## Provided passage
========
Minimum distance of a code

First I need to clarify the concept of distance. Anyone who knows something about coding theory will find this trivial but I’ll explain anyway. The distance of a code or the minimum distance of a code or the Hamming distance of a code is how many characters within a valid address you need to at least change to turn it into another valid address. The minimum number of different characters between two different addresses. This diagram gives a nice demonstration. All the lines are single character changes and all the black dots are valid addresses. The minimum distance of the code shown here is 4. You need to at least cross black lines between any two black dots. There is a very fundamental theorem that says if your distance is n you can detect up to n-1 errors. This is really obvious to see. If you start from any of these black dots and you make up to 3 errors, you follow up to 3 black lines, you never end up with another black dot. This shows you how a distance 4 code can detect 3 errors. There is also an equivalence. If you have a code that can detect n errors it can also correct n-2 errors. From any point in the diagram you go to the closest black dot. If you are on a black dot that is on an intersection point that is a distance 2 from a number of black dots, there are multiple choices you can make. You cannot correct 2 errors but you can correct 1. If they were all 5 apart you could correct 2. What we will be looking for is things that are 5 apart.

CRC codes

The first thing to look at is CRC codes. They are the most traditional checksum algorithm used in a wide variety of protocols. However, they are bit based. This makes sense because in most protocols what we care about are bit errors. However, here this is not the case. We don’t care directly about bit errors, we care about symbol errors or character errors. Whenever someone makes a mistake they will make an entire character error and every character is 5 bits. Here is an example where the B is turned into a J and the D is turned a V. Even though this is only two characters that are changed you can see that it is actually 9 bits that are changed. CRC codes are designed to optimize for detecting a number of bit errors. Which means that if we want something that can detect 4 errors we really need something that can detect 20 bit errors, which is a lot. It turns out that finding something that can detect 20 bit errors is impossible. But we don’t really care about that. We really care about these symbol errors which result in bit errors that are somewhat structured. They always occur in groups of 5 and we care about the number of groups that are wrong, not just the bits. It is in fact possible to find a CRC that gives us distance 4 but we can do better.

RS codes

Probably the best known type of checksum algorithm that allows error correction are Reed-Solomon codes. These work directly over symbols which is great. Unfortunately they are limited in length to the size of the alphabet minus 1. Typically Reed-Solomon codes are done over 8 bits of data which means that they can work over code words of length 255 which is 2^8 - 1. But in our case our alphabet size is 32 using base32, which means we would be limited to doing error detection in strings of length 31. This is too short. We cannot fit enough data into that. So a possibility is to use an alphabet extension where you are really looking at two characters at once. You are really doing a size 1024 which is 2^10 alphabet. You see 2 characters in your code as one symbol. This is possible. However it is still limited to distance 4. We are really trying to see if there is nothing better we can get.
========
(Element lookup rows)
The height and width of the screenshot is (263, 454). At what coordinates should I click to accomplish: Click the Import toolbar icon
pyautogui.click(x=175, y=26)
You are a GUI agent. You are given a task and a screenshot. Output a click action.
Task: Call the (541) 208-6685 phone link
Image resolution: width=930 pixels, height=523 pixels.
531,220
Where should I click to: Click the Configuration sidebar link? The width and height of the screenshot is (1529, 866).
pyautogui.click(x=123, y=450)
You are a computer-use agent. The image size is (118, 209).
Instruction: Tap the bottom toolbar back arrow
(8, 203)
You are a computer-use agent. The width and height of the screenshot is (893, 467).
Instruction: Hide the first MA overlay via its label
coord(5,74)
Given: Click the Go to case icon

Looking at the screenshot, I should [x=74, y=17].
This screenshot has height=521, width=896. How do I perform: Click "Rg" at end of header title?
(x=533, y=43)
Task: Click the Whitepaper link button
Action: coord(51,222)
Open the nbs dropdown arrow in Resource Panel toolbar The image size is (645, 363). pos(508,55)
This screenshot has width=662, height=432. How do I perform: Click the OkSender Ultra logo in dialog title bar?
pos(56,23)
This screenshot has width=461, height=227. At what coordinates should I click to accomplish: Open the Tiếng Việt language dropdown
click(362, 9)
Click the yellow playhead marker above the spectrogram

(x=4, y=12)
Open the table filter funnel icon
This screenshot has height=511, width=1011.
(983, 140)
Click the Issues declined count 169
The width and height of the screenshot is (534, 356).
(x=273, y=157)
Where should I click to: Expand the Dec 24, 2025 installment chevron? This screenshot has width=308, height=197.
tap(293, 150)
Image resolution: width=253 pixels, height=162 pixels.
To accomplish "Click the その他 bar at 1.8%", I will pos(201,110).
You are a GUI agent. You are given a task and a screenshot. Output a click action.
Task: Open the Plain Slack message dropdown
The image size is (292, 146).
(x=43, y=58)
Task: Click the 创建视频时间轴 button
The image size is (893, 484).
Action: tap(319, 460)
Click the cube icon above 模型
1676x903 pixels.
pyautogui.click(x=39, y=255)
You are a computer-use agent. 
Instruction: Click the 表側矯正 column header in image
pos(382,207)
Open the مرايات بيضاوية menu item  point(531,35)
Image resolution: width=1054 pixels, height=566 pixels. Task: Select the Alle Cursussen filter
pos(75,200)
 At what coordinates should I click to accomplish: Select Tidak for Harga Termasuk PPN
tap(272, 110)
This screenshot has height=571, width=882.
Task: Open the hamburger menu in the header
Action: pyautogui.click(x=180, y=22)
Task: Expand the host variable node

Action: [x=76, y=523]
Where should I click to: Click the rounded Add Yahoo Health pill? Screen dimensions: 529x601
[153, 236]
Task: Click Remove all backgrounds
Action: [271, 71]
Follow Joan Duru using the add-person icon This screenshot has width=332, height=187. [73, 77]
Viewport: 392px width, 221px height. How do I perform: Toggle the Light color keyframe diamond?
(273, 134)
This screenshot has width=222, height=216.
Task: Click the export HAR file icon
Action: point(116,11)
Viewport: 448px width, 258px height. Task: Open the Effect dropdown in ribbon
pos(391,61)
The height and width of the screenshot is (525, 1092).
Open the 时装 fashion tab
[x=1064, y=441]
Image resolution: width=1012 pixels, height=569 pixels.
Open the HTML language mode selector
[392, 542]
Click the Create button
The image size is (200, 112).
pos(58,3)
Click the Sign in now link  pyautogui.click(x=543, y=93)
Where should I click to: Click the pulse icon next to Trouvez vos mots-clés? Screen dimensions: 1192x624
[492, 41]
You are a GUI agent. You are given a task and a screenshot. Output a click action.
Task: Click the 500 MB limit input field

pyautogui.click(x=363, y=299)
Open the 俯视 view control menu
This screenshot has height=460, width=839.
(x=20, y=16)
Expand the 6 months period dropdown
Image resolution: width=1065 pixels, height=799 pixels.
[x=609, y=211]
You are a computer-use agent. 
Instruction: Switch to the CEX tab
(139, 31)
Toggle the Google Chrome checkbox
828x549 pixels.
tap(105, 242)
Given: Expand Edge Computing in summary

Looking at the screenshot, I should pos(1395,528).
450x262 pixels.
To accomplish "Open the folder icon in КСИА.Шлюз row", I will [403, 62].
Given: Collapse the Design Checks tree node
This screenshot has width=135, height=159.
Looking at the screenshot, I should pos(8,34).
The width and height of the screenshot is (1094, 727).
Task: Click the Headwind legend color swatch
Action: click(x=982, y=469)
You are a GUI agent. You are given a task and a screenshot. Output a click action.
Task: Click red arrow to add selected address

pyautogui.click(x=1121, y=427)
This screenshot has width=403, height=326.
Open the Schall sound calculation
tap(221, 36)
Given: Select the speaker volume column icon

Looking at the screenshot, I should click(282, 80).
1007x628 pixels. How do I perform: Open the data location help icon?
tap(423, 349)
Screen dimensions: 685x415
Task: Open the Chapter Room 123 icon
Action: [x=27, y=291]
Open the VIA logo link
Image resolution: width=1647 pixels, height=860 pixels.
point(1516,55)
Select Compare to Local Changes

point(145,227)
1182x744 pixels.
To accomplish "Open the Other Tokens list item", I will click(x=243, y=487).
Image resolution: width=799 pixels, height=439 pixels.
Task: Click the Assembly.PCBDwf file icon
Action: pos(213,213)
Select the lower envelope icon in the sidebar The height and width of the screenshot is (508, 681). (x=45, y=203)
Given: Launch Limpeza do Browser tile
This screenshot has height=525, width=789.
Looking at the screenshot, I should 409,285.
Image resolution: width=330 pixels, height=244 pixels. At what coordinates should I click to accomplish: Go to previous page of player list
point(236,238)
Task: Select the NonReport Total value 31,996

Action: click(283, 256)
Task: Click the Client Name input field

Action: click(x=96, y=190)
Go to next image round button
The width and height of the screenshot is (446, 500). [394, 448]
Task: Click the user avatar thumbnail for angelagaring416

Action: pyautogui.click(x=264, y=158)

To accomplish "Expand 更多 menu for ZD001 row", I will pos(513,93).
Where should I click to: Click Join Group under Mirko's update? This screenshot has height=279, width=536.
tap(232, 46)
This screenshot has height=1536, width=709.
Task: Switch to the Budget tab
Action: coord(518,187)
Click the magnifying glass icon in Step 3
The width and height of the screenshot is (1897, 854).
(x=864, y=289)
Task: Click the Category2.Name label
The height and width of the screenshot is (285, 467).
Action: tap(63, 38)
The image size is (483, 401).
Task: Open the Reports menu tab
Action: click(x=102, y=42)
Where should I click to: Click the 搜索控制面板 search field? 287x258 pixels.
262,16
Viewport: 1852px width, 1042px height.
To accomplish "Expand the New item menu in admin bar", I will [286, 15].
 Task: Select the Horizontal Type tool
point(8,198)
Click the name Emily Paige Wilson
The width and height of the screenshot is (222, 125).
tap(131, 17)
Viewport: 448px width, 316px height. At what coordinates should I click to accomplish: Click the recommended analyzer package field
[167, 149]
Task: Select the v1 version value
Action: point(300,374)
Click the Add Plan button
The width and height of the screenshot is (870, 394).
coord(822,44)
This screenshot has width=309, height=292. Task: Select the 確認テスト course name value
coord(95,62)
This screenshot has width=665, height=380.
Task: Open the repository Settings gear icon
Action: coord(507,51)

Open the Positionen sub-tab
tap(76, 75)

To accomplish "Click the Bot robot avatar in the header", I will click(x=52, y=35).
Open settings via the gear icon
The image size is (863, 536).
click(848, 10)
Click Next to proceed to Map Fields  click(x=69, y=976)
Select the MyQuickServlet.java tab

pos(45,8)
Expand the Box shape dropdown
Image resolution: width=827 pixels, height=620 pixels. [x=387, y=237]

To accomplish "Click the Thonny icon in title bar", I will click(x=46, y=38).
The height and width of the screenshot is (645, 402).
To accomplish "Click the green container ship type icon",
========
## Exercise instructions
(a) Please update the part of the coding theory passage that begins at "Probably the best" and stops after "we can get.", putting "RS codes" in place of "Reed-Solomon codes".
(b) Condense the paragraph of the coding theory passage that opens with "The first thing to look at is CRC codes" into a short bulleted list of its main facts.

## Answers to each task
(a)
Probably the best known type of checksum algorithm that allows error correction are RS codes. These work directly over symbols which is great. Unfortunately they are limited in length to the size of the alphabet minus 1. Typically RS codes are done over 8 bits of data which means that they can work over code words of length 255 which is 2^8 - 1. But in our case our alphabet size is 32 using base32, which means we would be limited to doing error detection in strings of length 31. This is too short. We cannot fit enough data into that. So a possibility is to use an alphabet extension where you are really looking at two characters at once. You are really doing a size 1024 which is 2^10 alphabet. You see 2 characters in your code as one symbol. This is possible. However it is still limited to distance 4. We are really trying to see if there is nothing better we can get.

(b)
- CRC codes are the most traditional checksum algorithm and are used in a wide variety of protocols.
- They are bit based, which suits most protocols because those care about bit errors.
- Here the concern is symbol or character errors instead, and every character is 5 bits.
- Changing two characters (B to J and D to V) actually changes 9 bits.
- Detecting 4 character errors would require detecting 20 bit errors, which is impossible to find.
- Symbol errors produce structured bit errors that always occur in groups of 5, and what matters is the number of wrong groups.
- A CRC giving distance 4 can be found, but it is possible to do better.